How to complete this task
Write out the lines of the material below exactly, beginning at the line with "The height and" and stopping after the line with "Screen dimensions: 1426x694", and leave out the pictures.

Entries supplied

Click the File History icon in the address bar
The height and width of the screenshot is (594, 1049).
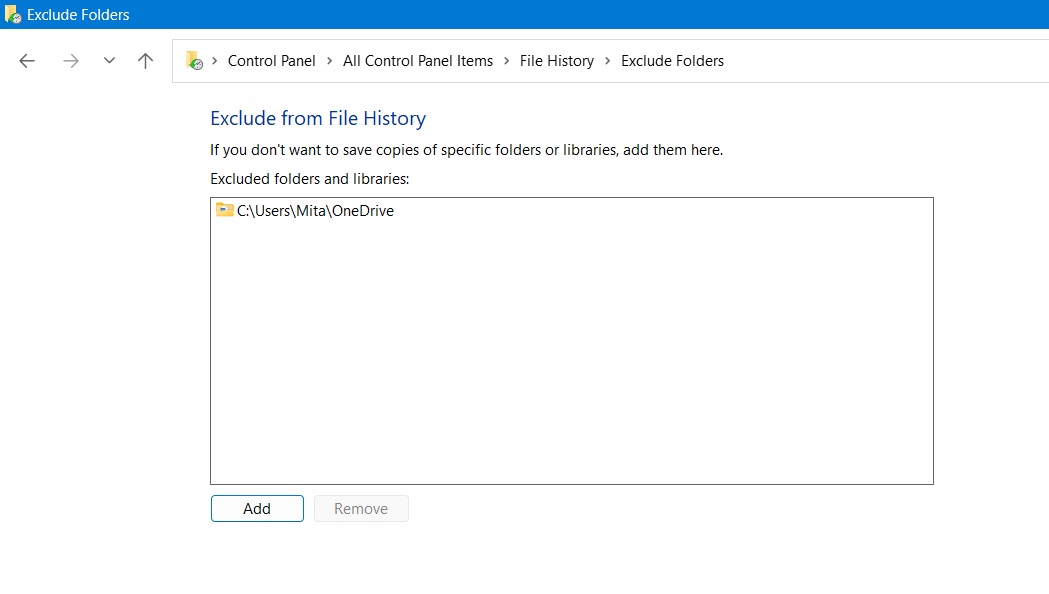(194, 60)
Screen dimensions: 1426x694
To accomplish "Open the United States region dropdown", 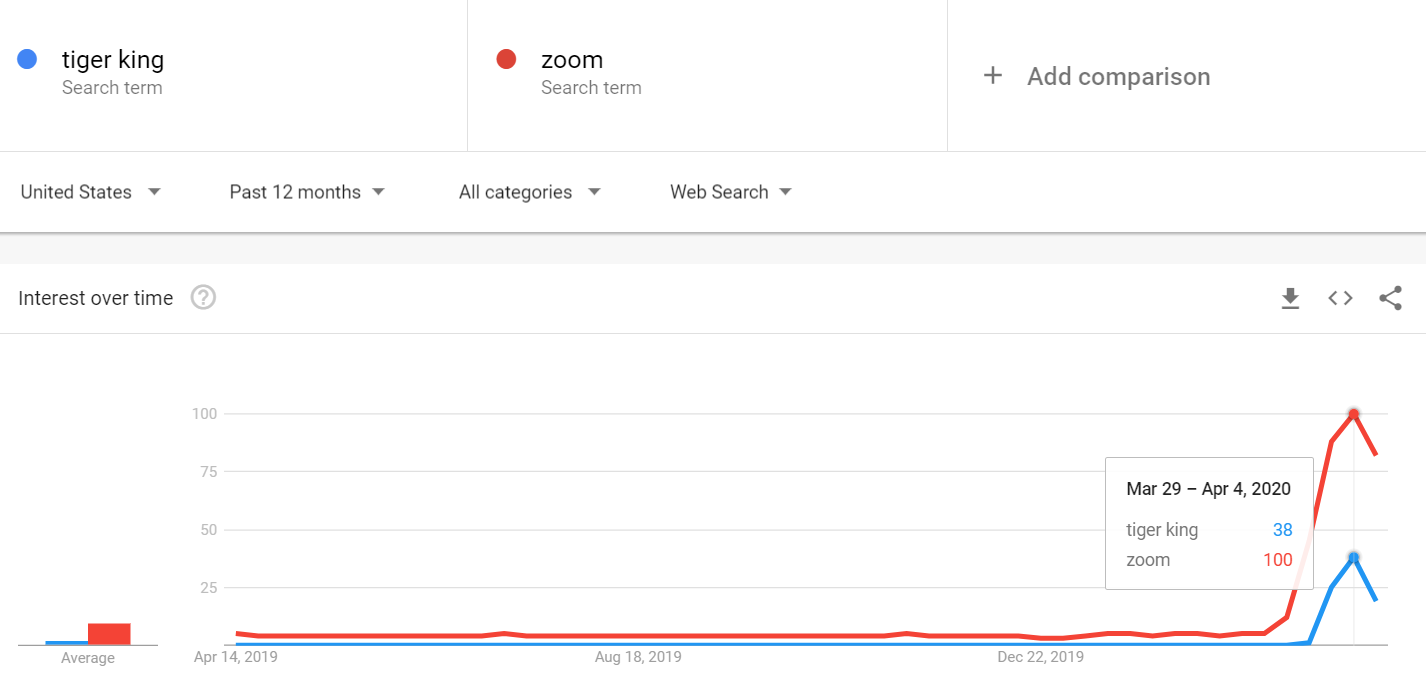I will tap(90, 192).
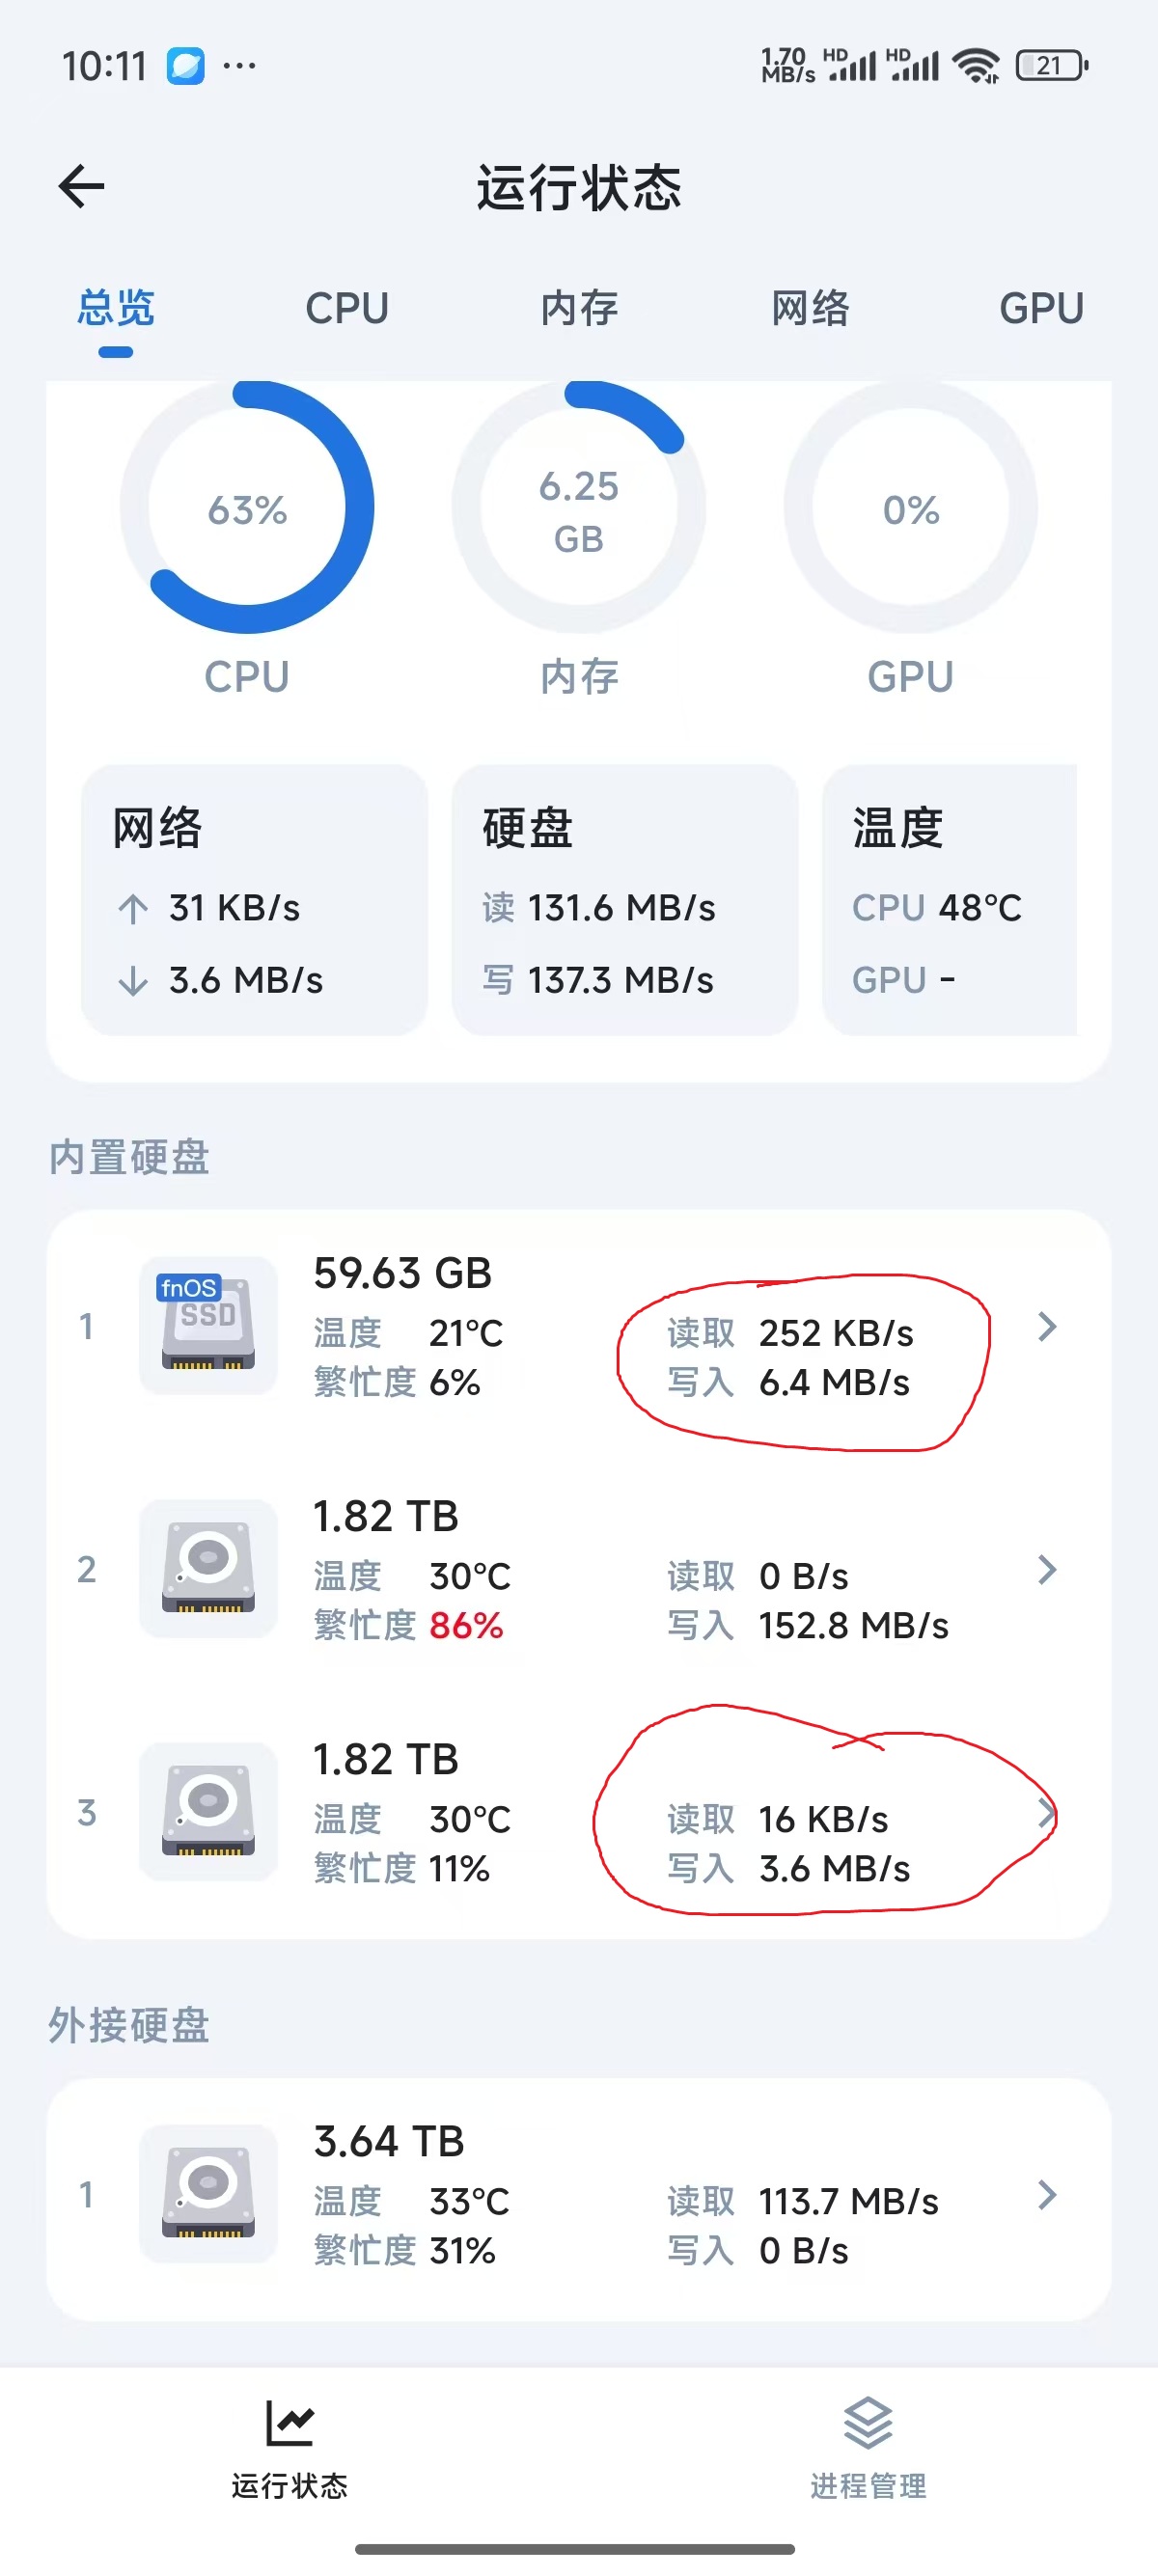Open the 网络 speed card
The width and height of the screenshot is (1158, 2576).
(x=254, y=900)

Your solution
The height and width of the screenshot is (594, 1049).
(194, 60)
Screen dimensions: 1426x694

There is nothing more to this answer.